My editorial for 319E Ping Pong

Revision en7, by Behrad., 2024-10-14 17:17:23

Hello Codeforces community, This is an editorial for an 11-year-old problem in CF, and the official editorial still has it TODO, so yeah, why not?

319E - Ping-Pong

I'll use step-by-step guides to demonstrate the path to finding the solution to this problem, and I hope it will be helpful to other people.

Note: in this editorial, it's assumed that the interval's ranges don't exceed $$$2n$$$, you can get the queries offline and compress the intervals.

The Main Idea

Let's assume that the intervals are given first offline, then the queries are asked; Also, let's assume $$$n \le 1000$$$.

Let's us define an edge from interval $$$i$$$ to $$$j$$$ bidirectional when $$$i$$$, $$$j$$$ intersect but none of which contains the other(e.g. [1, 10] and [5, 15]).
And an edge unidirectional from $$$i$$$ to $$$j$$$ when $$$i$$$ is contained within $$$j$$$.
Now we can use 2 unidirectional edges to form a bidirectional edge.

We draw a unidirectional edge from interval $$$i$$$ to $$$j$$$, when we can directly get to $$$j$$$ from $$$i$$$. Let this graph be $$$G$$$. Take an Scc from $$$G$$$, $$$C$$$. What we can notice in this graph is that there is a path between all pairs of vertices in $$$C$$$. So let's condensate the Scc‌s into single vertices and create the condensation graph.
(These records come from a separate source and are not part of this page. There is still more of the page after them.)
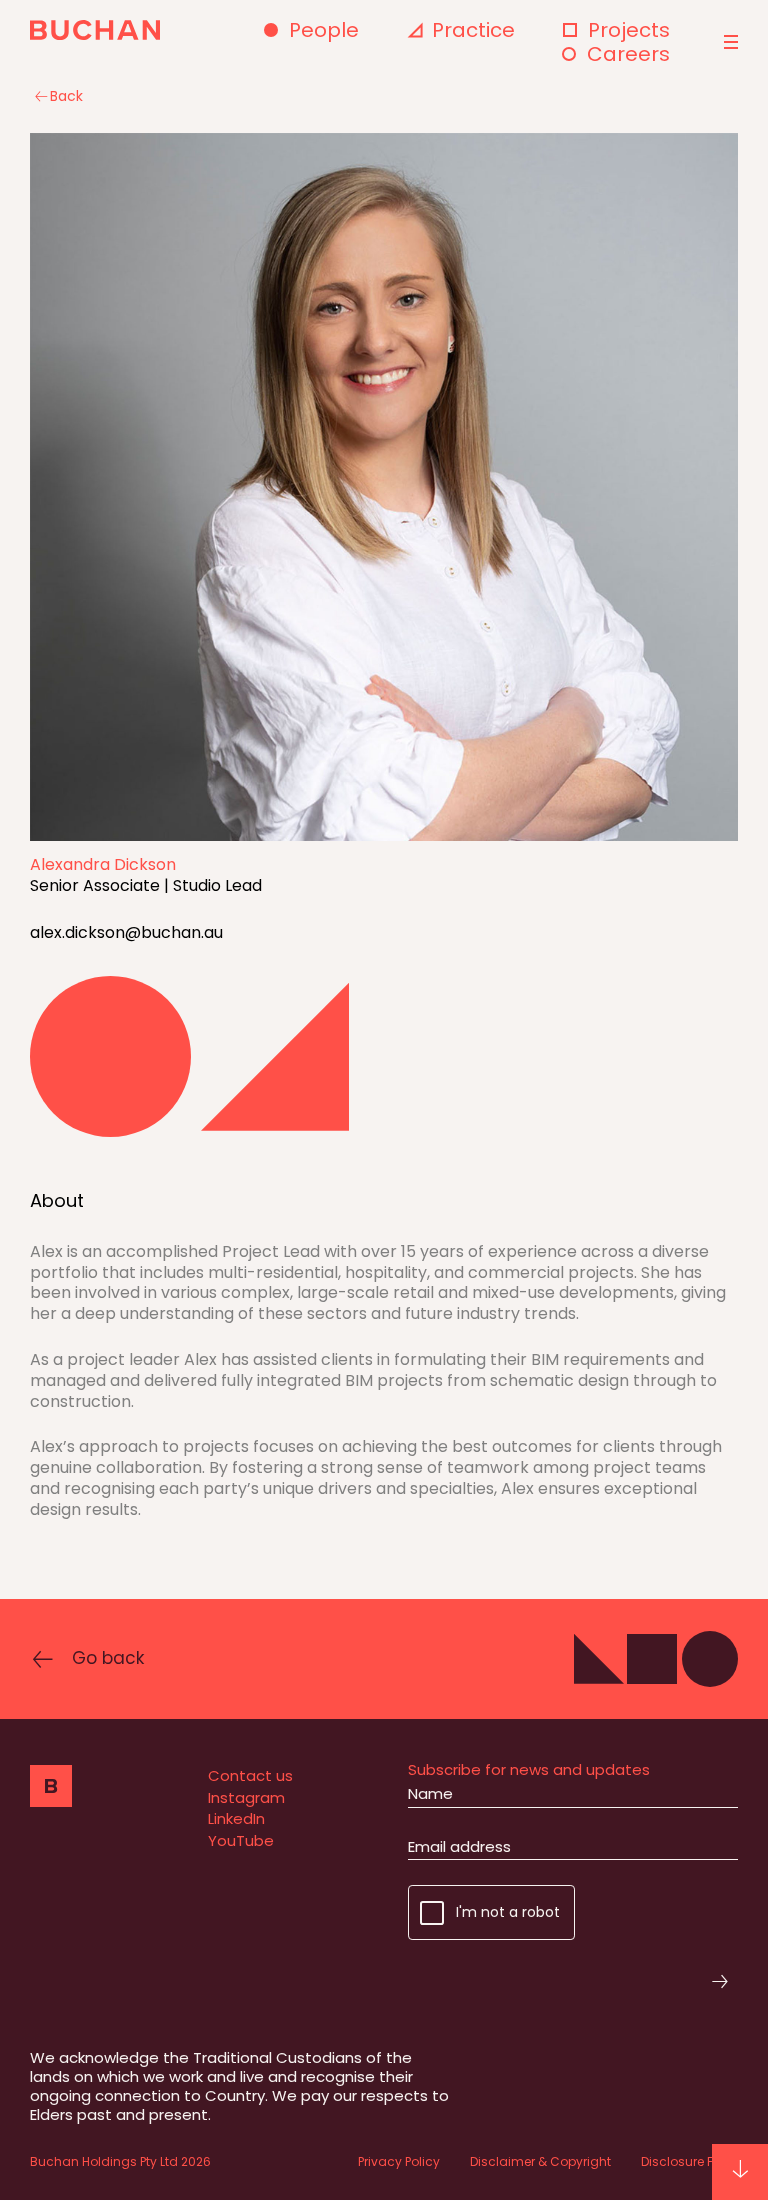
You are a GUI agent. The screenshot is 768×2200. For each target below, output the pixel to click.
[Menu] (728, 42)
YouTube (241, 1840)
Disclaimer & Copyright (540, 2161)
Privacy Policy (399, 2161)
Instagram (246, 1797)
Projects (629, 30)
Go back (108, 1658)
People (324, 30)
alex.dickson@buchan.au (126, 932)
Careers (628, 54)
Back (66, 96)
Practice (473, 30)
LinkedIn (236, 1818)
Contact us (250, 1775)
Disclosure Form (689, 2161)
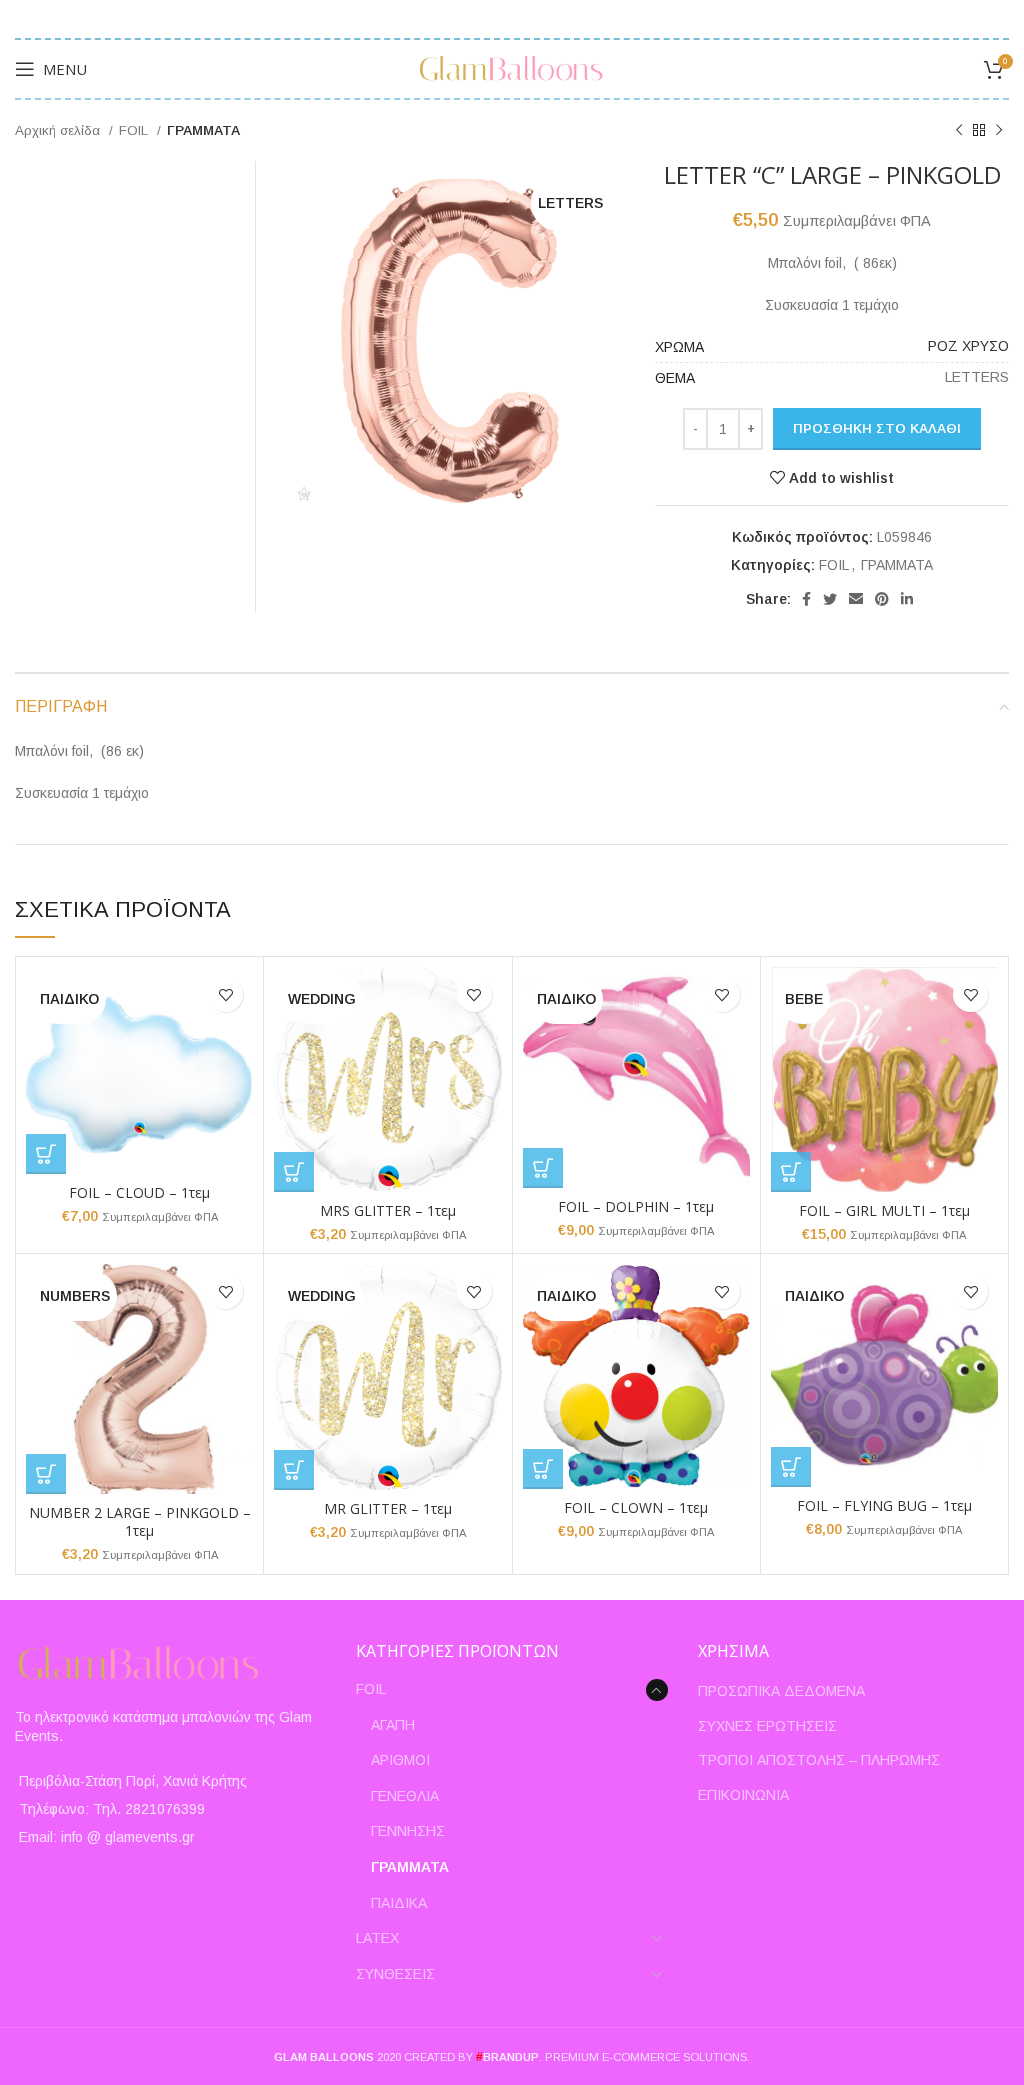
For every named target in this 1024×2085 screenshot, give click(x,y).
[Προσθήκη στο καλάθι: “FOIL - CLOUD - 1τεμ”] (46, 1154)
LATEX (377, 1938)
Let $$$L_C$$$ be the minimum l in all of the intervals of $$$C$$$, $$$R_C$$$ is similarly defined.

Due to intervals lengths being strictly increasing(The whole reason this solution works), We can notice that for 2 Scc‌s, $$$C_1$$$ and $$$C_2$$$, there is a path going from $$$C_1$$$ to $$$C_2 \iff L_{C_2} \le L_{C_1} \text{ and } R_{C_1} \le R_{C_2}$$$. (this condition is useful So let's name it $$$\ast$$$)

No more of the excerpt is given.